Comment by meisel
3 days ago
How does this work under the hood? Does Ruby keep a giant map of all strings in the application to check new strings against to see if it can dedupe? Does it keep a reference count to each unique string that requires a set lookup to update on each string instance’s deallocation? Set lookups in a giant set can be pretty expensive!
Even if it didn't dedupe strings, mutable string literals means that it has to create a new string every time it encounters a literal in run time. If you have a literal string in a method, every time you call the method a new string is created. If you have one inside a loop, every iteration a new string is created. You get the idea.
With immutable strings literals, string literals can be reused.
Here’s a more concrete example:
You make an arrow function that takes an object as input, and calls another with a string and a field from the object, for instance to populate a lookup table. You probably don’t want someone changing map keys out from under you, because you’ll break resize. So copies are being made to ensure this?
The literals would be identified at parse time.
This would have fooLit be frozen at parse time. In this situation there would be "foo", "f", and "o" as frozen strings; and fooLit and fooVar would be two different strings since fooVar was created at runtime.
Creating a string that happens to be present in the frozen strings wouldn't create a new one.
Got it, so this could not be extended to non-literal strings
You can freeze strings that are created at runtime.
> How does this work under the hood? Does Ruby keep a giant map of all strings in the application to check new strings against to see if it can dedupe?
1. Strings have a flag (FL_FREEZE) that are set when the string is frozen. This is checked whenever a string would be mutated, to prevent it.
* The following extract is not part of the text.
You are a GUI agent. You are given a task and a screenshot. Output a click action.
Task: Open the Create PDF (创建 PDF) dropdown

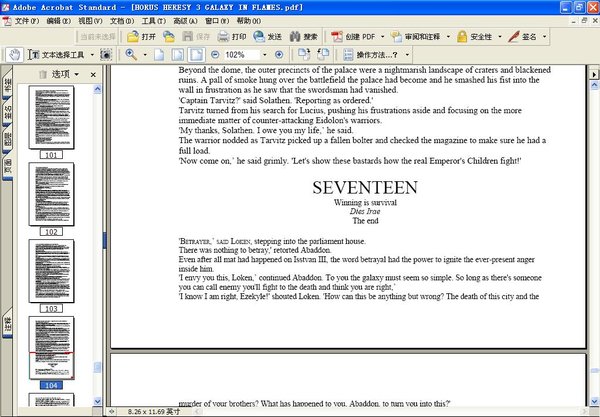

2. There is an interned string table for frozen strings.
> Does it keep a reference count to each unique string that requires a set lookup to update on each string instance’s deallocation?
This I am less sure about, I poked around in the implementation for a bit, but I am not sure of this answer. It appears to me that it just deletes it, but that cannot be right, I suspect I'm missing something, I only dig around in Ruby internals once or twice a year :)
There's no need for ref counting, since Ruby has a mark & sweep GC.
The interned string table uses weak references. Any string added to the interned string tables has the `FL_FSTR` flag set to it, and when a string a freed, if it has that flag the GC knowns to remove it from the interned string table.
The keyword to know to search for this in the VM is `fstring`, that's what interned strings are called internally:
- https://github.com/ruby/ruby/blob/b146eae3b5e9154d3fb692e8fe...
- https://github.com/ruby/ruby/blob/b146eae3b5e9154d3fb692e8fe...
Ah, the value of FL_FSTR was what I was missing, I had followed this code into rb_gc_free_fstring without realizing what FL_FSTR meant. Thank you!
The way it works in Python is that string literals are stored in a constant slot of their parent object, so at runtime the VM just returns the value at that index.
Though since Ruby already has symbols which act as immutable interned strings, frozen literals might just piggyback on that, with frozen strings being symbols under the hood.